06Which has better profit margins — OR or RGLD?
OR Royalties Inc.
(OR) is the more profitable company, earning 74. 3% net margin versus 45. 2% for Royal Gold, Inc. — meaning it keeps 74. 3% of every revenue dollar as bottom-line profit. Operating margin tells a similar story: OR leads at 72. 9% versus 61. 9% for RGLD. At the gross margin level — before operating expenses — OR leads at 83. 4%, reflecting greater pricing power or product mix advantage. Stronger margins indicate durable pricing power, lower cost of revenue, or higher mix of software/services. They are one of the clearest signs of business quality.
07Is OR or RGLD more undervalued right now?
The PEG ratio (forward P/E divided by expected earnings growth rate) is the most precise measure of undervaluation relative to growth potential.
By this metric, OR Royalties Inc. (OR) is the more undervalued stock at a PEG of 0. 24x versus Royal Gold, Inc. 's 2. 44x. A PEG below 1. 0 is traditionally considered the threshold for growth-adjusted undervaluation. On forward earnings alone, OR Royalties Inc. (OR) trades at 17. 7x forward P/E versus 19. 0x for Royal Gold, Inc. — 1. 3x cheaper on a one-year earnings basis. Analyst consensus price targets imply the most upside for RGLD: 34. 9% to $304. 80.
08Which pays a better dividend — OR or RGLD?
All stocks in this comparison pay dividends.
Royal Gold, Inc. (RGLD) offers the highest yield at 0. 8%, versus 0. 5% for OR Royalties Inc. (OR).

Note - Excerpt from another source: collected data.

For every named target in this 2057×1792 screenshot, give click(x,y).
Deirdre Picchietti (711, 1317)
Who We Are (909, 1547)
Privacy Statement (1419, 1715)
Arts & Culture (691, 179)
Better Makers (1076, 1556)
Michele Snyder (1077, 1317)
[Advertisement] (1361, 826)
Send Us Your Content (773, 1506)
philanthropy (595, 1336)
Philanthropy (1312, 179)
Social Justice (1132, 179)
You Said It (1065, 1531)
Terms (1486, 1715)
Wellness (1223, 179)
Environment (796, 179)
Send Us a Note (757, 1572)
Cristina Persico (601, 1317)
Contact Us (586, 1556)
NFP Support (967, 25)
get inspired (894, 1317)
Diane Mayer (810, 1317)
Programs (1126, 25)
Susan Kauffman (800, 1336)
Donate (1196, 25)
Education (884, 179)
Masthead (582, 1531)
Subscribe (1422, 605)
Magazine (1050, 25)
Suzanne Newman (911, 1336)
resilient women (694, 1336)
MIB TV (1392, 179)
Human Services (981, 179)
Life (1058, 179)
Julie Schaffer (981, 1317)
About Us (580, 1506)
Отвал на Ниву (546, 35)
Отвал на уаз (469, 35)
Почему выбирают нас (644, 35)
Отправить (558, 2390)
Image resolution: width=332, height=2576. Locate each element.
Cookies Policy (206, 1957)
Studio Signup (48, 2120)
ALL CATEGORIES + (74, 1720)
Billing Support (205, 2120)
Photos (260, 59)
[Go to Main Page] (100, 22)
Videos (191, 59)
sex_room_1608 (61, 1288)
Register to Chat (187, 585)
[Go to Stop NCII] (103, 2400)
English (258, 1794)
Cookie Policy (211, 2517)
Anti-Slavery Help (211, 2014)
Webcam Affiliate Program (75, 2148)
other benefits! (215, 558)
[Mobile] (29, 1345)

09Is OR or RGLD better for a retirement portfolio?
For long-horizon retirement investors, OR Royalties Inc.
(OR) is the stronger choice — it scores higher on the combination of lower volatility, dividend reliability, and long-term compounding (low volatility (β 0. 54), 0. 5% yield, +202. 3% 10Y return). Both have compounded well over 10 years (OR: +202. 3%, RGLD: +301. 2%), confirming both are viable long-term holds — but the lower-volatility option typically results in less emotional selling during corrections. Retirement portfolios generally favour predictability over maximum returns. Consult a financial advisor before making allocation decisions.
10What are the main differences between OR and RGLD?
Both stocks operate in the Basic Materials sector, making this a peer-level intra-sector comparison — the same macro tailwinds and headwinds will affect both.
These fundamental differences mean investors should not choose between them on a single metric — the "better stock" depends entirely on which of these characteristics aligns with your investment strategy.